As s we head toward menopause our sex hormones start diminishing. We also know that when oestrogen becomes dominant our perimenopausal symptoms can increase in number and intensity. It’s this oestrogen dominance which tends to make us store fat especially on the hips, waist & boobs, with an increase in nasty visceral fat storage (around the organs) to boot.


It is also a known fact that age-related sarcopenia (muscle loss) ‘is responsible for inactive women losing as much as 3% to 5% of their muscle mass each decade after age 30. Even if you are active, you'll still have some muscle loss.


Ever wondered why men are able to lose weight quicker than us girls? One of the reasons is that men tend to carry more muscle. Muscle is needed to burn off the energy we consume and fat we store. Putting it super simply...More muscle = higher metabolism = more Kcals burnt.


As you lose muscle mass you become weaker you - Sarcopenia will lead to weakness/lack of stregnth, you will lose your mobility, balance and eventually your independence.

Can we reverse the effects of sarcopenia? Good News! Yes, you can! Anything that puts the muscles under load/strain, and encourages a strengthening response will help. We’re talking resistance training - anything from

body weight exercises, weight training, kettlebells,

barbells, dumbbells, machines, resistance bands, medicine balls, to power bags.

All this is my jam, it’s my passion. My female clients are often reluctant to ‘lift’ but even after just a few sessions they feel stronger, more confident & even empowered. They walk taller, have better self esteem and feel great.


Resistance training is also a perfect tool to reduce your risk of suffering from osteoporosis.
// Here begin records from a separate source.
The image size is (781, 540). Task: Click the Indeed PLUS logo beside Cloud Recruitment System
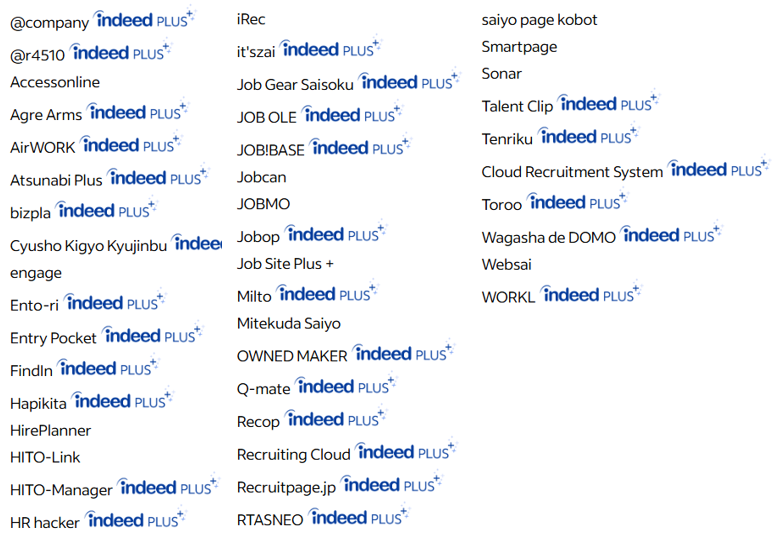coord(719,169)
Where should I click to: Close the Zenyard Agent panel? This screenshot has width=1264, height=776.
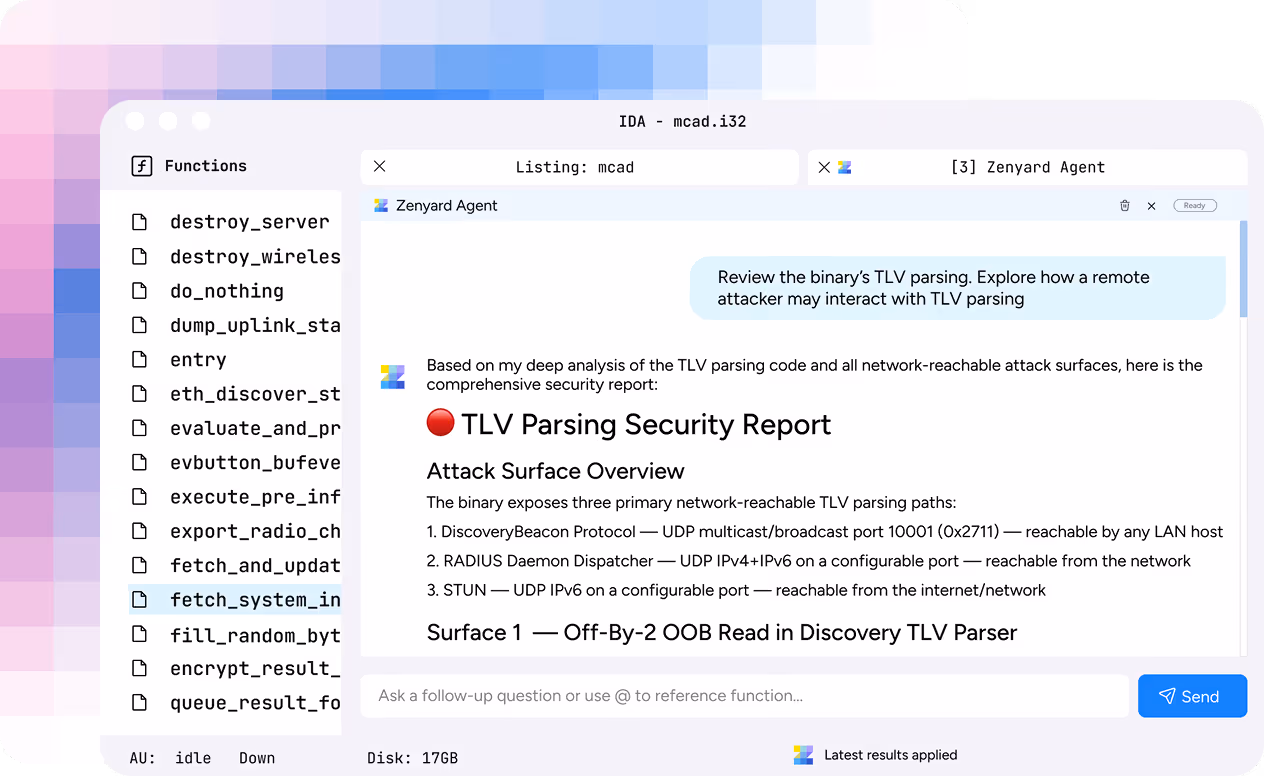tap(1151, 205)
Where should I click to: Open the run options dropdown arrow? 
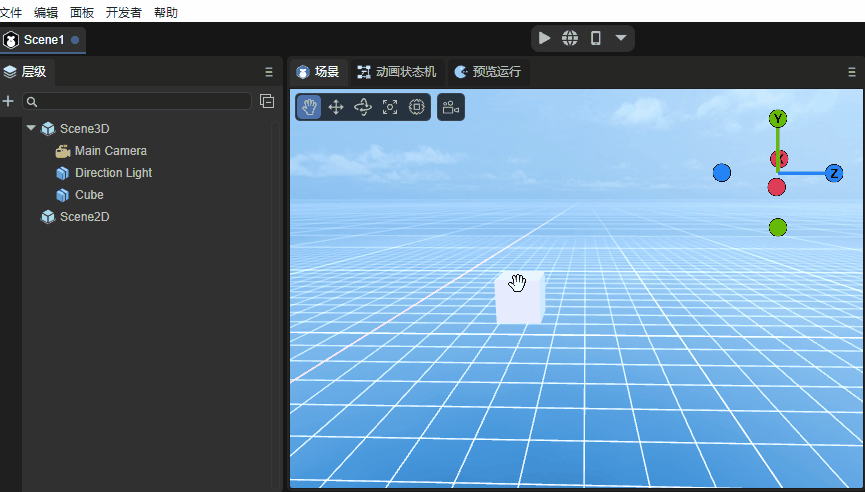[621, 38]
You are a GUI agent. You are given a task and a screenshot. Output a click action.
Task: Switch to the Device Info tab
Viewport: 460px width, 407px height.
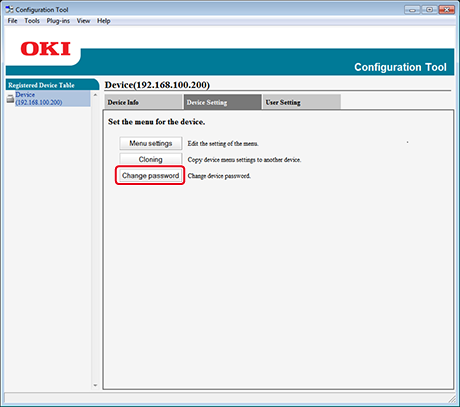(143, 102)
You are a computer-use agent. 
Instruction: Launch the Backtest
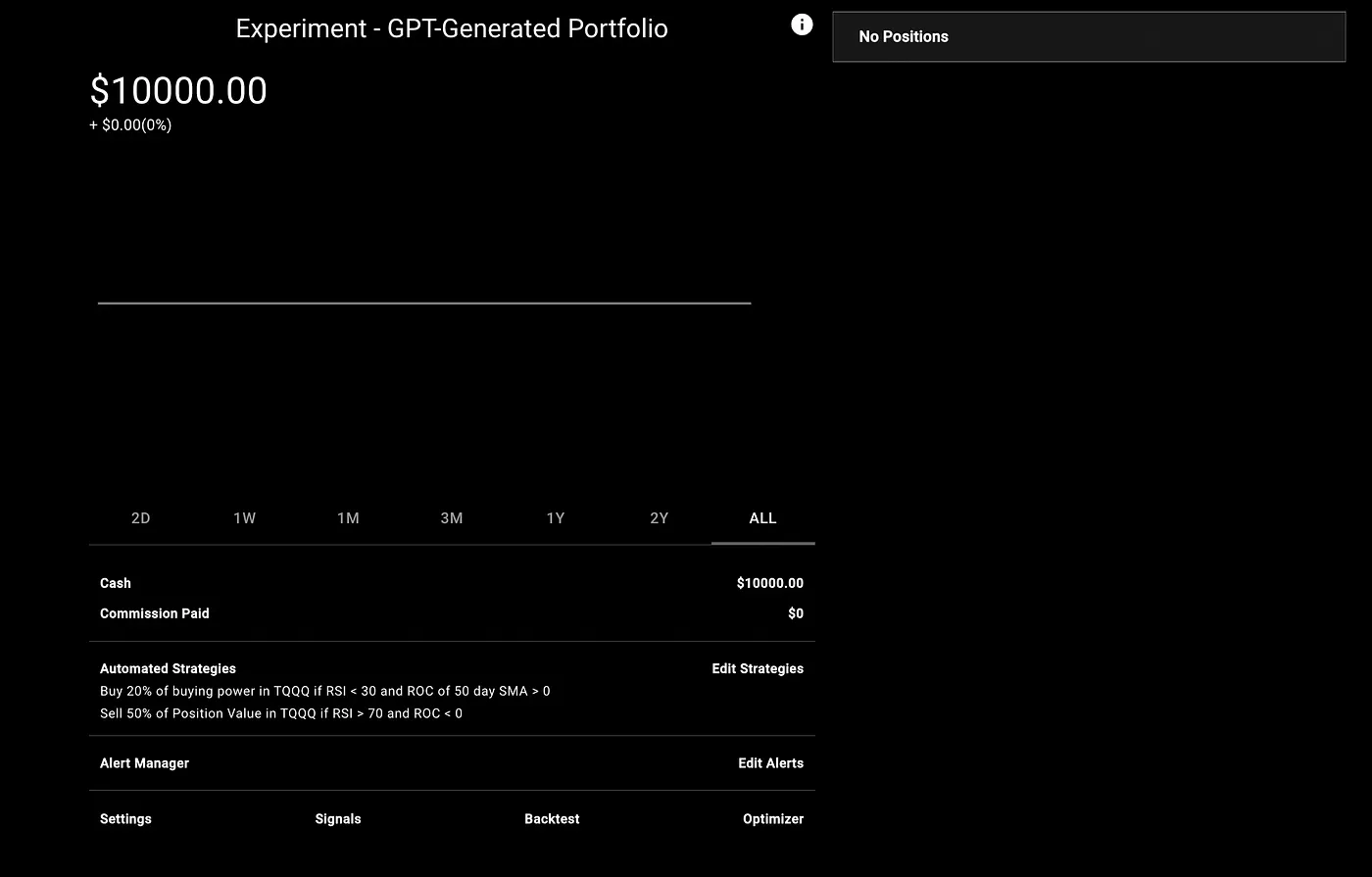(552, 819)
Activities that put stress on bones can nudge bone-forming cells into action. That stress comes from the tugging and pushing on bone that occur during strength training (as well as weight-bearing aerobic exercises like walking or running). The result is stronger, denser bones.

It is important to find a balance by ensuring you include restorative exercise as well, which is often neglected, and that’s more of the yoga, Pilates, (though both of these can also be extremely challenging), breath work and mindfulness.

If you are new to resistance training or indeed any sort of training there are people like me desperate to help people like you. Don’t just pick the first coach/personal trainer you come across ensure their credentials and interests meet your goals And needs, is qualified to help menopausal women and is also someone you feel you like, trust and can open up to.